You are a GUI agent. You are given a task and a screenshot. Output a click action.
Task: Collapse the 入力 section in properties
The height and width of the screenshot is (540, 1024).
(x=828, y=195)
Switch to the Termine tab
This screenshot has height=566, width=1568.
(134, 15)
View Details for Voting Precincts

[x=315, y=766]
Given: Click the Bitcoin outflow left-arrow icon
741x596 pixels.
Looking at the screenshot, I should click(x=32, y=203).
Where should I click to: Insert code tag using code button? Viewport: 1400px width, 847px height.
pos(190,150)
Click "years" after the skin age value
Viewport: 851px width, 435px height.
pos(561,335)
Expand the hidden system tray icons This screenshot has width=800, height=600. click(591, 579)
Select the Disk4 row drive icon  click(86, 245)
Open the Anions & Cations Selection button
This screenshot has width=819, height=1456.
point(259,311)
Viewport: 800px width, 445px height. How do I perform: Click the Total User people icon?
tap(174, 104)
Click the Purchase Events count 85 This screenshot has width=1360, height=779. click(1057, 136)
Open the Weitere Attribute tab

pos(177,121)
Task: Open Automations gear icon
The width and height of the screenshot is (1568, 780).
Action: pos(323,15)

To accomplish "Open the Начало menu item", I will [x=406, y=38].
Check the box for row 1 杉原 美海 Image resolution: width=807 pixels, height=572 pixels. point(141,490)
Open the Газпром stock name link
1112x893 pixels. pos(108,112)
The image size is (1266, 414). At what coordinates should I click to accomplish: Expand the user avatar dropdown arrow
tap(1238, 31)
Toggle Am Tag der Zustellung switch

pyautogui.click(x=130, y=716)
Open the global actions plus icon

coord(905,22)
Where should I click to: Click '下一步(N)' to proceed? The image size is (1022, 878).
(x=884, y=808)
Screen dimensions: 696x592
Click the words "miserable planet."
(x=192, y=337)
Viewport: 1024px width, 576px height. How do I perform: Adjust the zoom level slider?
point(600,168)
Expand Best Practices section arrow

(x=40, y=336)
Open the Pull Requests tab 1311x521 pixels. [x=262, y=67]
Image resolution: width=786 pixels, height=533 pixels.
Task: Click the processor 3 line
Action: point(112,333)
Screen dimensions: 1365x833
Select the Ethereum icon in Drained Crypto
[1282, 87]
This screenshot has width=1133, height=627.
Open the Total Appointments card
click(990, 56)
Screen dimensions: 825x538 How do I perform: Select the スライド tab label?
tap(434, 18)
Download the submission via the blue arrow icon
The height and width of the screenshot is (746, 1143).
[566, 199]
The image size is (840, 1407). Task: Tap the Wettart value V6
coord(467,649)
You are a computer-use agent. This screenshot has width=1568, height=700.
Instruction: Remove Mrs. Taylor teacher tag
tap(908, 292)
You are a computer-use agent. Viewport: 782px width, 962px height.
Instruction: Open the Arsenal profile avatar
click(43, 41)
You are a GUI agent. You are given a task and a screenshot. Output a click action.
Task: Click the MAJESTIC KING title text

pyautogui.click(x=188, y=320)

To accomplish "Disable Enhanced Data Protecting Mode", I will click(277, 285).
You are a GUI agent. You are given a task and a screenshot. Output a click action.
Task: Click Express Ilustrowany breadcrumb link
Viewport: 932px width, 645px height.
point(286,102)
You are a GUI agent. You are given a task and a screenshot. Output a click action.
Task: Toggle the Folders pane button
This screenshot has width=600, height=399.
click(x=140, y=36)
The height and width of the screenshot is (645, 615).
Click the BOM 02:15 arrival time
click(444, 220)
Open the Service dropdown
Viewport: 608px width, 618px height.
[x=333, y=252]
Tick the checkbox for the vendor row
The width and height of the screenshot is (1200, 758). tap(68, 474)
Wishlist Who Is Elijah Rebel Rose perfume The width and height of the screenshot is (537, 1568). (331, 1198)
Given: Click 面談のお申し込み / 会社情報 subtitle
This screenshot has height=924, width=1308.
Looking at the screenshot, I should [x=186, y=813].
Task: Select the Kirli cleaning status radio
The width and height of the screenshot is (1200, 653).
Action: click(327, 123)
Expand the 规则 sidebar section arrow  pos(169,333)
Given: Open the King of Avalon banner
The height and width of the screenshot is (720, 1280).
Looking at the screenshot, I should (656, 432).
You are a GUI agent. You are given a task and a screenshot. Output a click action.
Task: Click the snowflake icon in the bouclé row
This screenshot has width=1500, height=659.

WORK INSTRUCTION.
The data above must be restated word for word.

SOLUTION FOR THIS EXERCISE.
You are a GUI agent. You are given a task and a screenshot. Output a click action.
Task: Collapse the 入力 section in properties
The height and width of the screenshot is (540, 1024).
(x=828, y=195)
Switch to the Termine tab
This screenshot has height=566, width=1568.
(134, 15)
View Details for Voting Precincts

[x=315, y=766]
Given: Click the Bitcoin outflow left-arrow icon
741x596 pixels.
Looking at the screenshot, I should click(x=32, y=203).
Where should I click to: Insert code tag using code button? Viewport: 1400px width, 847px height.
pos(190,150)
Click "years" after the skin age value
Viewport: 851px width, 435px height.
pos(561,335)
Expand the hidden system tray icons This screenshot has width=800, height=600. click(591, 579)
Select the Disk4 row drive icon  click(86, 245)
Open the Anions & Cations Selection button
This screenshot has width=819, height=1456.
point(259,311)
Viewport: 800px width, 445px height. How do I perform: Click the Total User people icon?
tap(174, 104)
Click the Purchase Events count 85 This screenshot has width=1360, height=779. click(1057, 136)
Open the Weitere Attribute tab

pos(177,121)
Task: Open Automations gear icon
The width and height of the screenshot is (1568, 780).
Action: pos(323,15)

To accomplish "Open the Начало menu item", I will [x=406, y=38].
Check the box for row 1 杉原 美海 Image resolution: width=807 pixels, height=572 pixels. point(141,490)
Open the Газпром stock name link
1112x893 pixels. pos(108,112)
The image size is (1266, 414). At what coordinates should I click to accomplish: Expand the user avatar dropdown arrow
tap(1238, 31)
Toggle Am Tag der Zustellung switch

pyautogui.click(x=130, y=716)
Open the global actions plus icon

coord(905,22)
Where should I click to: Click '下一步(N)' to proceed? The image size is (1022, 878).
(x=884, y=808)
Screen dimensions: 696x592
Click the words "miserable planet."
(x=192, y=337)
Viewport: 1024px width, 576px height. How do I perform: Adjust the zoom level slider?
point(600,168)
Expand Best Practices section arrow

(x=40, y=336)
Open the Pull Requests tab 1311x521 pixels. [x=262, y=67]
Image resolution: width=786 pixels, height=533 pixels.
Task: Click the processor 3 line
Action: point(112,333)
Screen dimensions: 1365x833
Select the Ethereum icon in Drained Crypto
[1282, 87]
This screenshot has width=1133, height=627.
Open the Total Appointments card
click(990, 56)
Screen dimensions: 825x538 How do I perform: Select the スライド tab label?
tap(434, 18)
Download the submission via the blue arrow icon
The height and width of the screenshot is (746, 1143).
[566, 199]
The image size is (840, 1407). Task: Tap the Wettart value V6
coord(467,649)
You are a computer-use agent. This screenshot has width=1568, height=700.
Instruction: Remove Mrs. Taylor teacher tag
tap(908, 292)
You are a computer-use agent. Viewport: 782px width, 962px height.
Instruction: Open the Arsenal profile avatar
click(43, 41)
You are a GUI agent. You are given a task and a screenshot. Output a click action.
Task: Click the MAJESTIC KING title text

pyautogui.click(x=188, y=320)

To accomplish "Disable Enhanced Data Protecting Mode", I will click(277, 285).
You are a GUI agent. You are given a task and a screenshot. Output a click action.
Task: Click Express Ilustrowany breadcrumb link
Viewport: 932px width, 645px height.
point(286,102)
You are a GUI agent. You are given a task and a screenshot. Output a click action.
Task: Toggle the Folders pane button
This screenshot has width=600, height=399.
click(x=140, y=36)
The height and width of the screenshot is (645, 615).
Click the BOM 02:15 arrival time
click(444, 220)
Open the Service dropdown
Viewport: 608px width, 618px height.
[x=333, y=252]
Tick the checkbox for the vendor row
The width and height of the screenshot is (1200, 758). tap(68, 474)
Wishlist Who Is Elijah Rebel Rose perfume The width and height of the screenshot is (537, 1568). (331, 1198)
Given: Click 面談のお申し込み / 会社情報 subtitle
This screenshot has height=924, width=1308.
Looking at the screenshot, I should [x=186, y=813].
Task: Select the Kirli cleaning status radio
The width and height of the screenshot is (1200, 653).
Action: click(327, 123)
Expand the 规则 sidebar section arrow  pos(169,333)
Given: Open the King of Avalon banner
The height and width of the screenshot is (720, 1280).
Looking at the screenshot, I should (656, 432).
You are a GUI agent. You are given a task and a screenshot. Output a click action.
Task: Click the snowflake icon in the bouclé row
This screenshot has width=1500, height=659.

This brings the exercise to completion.